#### [TEXT SHOWN]
# # # # # # #
Kelsey E Johnson, Sandra E Liss and Sabrina Stierwalt.
The discovery forms an early piece of the galactic evolution puzzle.
A piece of the galactic growth chart has been revealed with seven gangs of tiny galaxies, long-sought by astronomers, confirmed in Nature Astronomy.
The finds provide insights into how mid-sized galaxies, such as our own Milky Way, formed.
Astronomers think most medium-to-large galaxies grew through collisions. You can see evidence for such mergers – streams of stars and gas can be flung out as two galaxies combine.
The Milky Way and our nearest major galactic neighbour Andromeda are on a collision course, tipped to combine into a larger galaxy in around four billion years.
Of course, that’s a long wait. So researchers find and examine groups of dwarf galaxies, 10 to 1,000 times smaller than the Milky Way, to see if they might show signs of such mergers.
The problem is dwarf galaxies are hard to find, let alone groups of them. Given the universe is 13.8 billion years old, it’s harder still to find galactic groups out on their own in space consisting only of dwarfs.
Systems previously identified were quite close to a large galaxy, or the galaxies in the group were very far from each other – conditions that could affect their behaviour.
# # # # # # #
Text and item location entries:

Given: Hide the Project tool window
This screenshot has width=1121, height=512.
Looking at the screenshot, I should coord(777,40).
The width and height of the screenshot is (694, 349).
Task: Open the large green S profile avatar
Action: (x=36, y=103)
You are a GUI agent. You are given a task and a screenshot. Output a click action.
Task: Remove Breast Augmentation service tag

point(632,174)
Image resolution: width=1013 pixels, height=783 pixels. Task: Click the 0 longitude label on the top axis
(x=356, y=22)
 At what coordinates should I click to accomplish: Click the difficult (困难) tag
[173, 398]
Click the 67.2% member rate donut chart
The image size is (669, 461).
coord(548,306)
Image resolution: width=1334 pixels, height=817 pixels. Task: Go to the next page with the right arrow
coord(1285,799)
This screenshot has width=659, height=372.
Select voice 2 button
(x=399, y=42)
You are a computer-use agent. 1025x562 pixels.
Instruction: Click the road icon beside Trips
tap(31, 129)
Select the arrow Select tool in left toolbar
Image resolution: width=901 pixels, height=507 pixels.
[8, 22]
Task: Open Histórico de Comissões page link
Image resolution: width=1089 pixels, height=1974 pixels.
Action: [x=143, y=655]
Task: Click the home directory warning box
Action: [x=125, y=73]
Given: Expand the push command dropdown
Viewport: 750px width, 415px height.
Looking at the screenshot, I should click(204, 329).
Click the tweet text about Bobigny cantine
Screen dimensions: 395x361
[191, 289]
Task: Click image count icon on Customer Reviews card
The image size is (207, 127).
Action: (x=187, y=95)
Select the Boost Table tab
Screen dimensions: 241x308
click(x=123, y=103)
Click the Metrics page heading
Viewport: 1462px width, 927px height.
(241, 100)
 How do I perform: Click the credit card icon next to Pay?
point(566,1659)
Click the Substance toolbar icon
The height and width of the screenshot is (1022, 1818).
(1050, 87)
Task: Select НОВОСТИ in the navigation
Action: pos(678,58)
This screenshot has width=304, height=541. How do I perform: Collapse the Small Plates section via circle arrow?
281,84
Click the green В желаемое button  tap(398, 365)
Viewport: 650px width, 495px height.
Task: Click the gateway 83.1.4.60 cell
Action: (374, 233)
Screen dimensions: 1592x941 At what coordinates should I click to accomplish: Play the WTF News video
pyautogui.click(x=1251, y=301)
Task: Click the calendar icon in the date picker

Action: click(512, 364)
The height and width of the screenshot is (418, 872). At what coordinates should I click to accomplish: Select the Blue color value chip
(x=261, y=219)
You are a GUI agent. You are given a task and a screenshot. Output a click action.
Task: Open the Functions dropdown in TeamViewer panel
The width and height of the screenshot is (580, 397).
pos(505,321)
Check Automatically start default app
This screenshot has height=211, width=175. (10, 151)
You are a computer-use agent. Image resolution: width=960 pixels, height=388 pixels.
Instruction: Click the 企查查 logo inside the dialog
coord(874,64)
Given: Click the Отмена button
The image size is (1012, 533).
# # # # # # #
#### [DIRECTIVES]
1. Repeat word for word the part of the passage on dwarf galaxy groups that opens with the words containing "The discovery forms" and closes with "Milky Way, formed.".
2. Go on with the passage on dwarf galaxy groups, picking up from its final sentence.

#### [RESULTS FOR EACH TASK]
1.
The discovery forms an early piece of the galactic evolution puzzle.
A piece of the galactic growth chart has been revealed with seven gangs of tiny galaxies, long-sought by astronomers, confirmed in Nature Astronomy.
The finds provide insights into how mid-sized galaxies, such as our own Milky Way, formed.

2.
So to hunt down tightly bound dwarf galaxy congregations that were far enough from massive galaxies, Sabrina Stierwalt from the National Radio Astronomy Observatory in the US and colleagues searched the Sloan Digital Sky Survey for dwarf galaxy pairs. They turned up 60 candidates.
Confirmation came from observations from telescopes such as the 3.5-metre telescope at Apache Point Observatory in the US and Magellan Telescope in Chile. And given time, it’s thought they’ll merge into intermediate-mass galaxies.
They even found one dwarf galaxy, dubbed DDO68, which appeared to be the product of a collision of two even tinier galaxies. It too had star streams indicating a merger.
This example, the researchers write, will be “fertile ground” for future telescopes and deeper surveys such as the planned Large Synoptic Survey Telescope.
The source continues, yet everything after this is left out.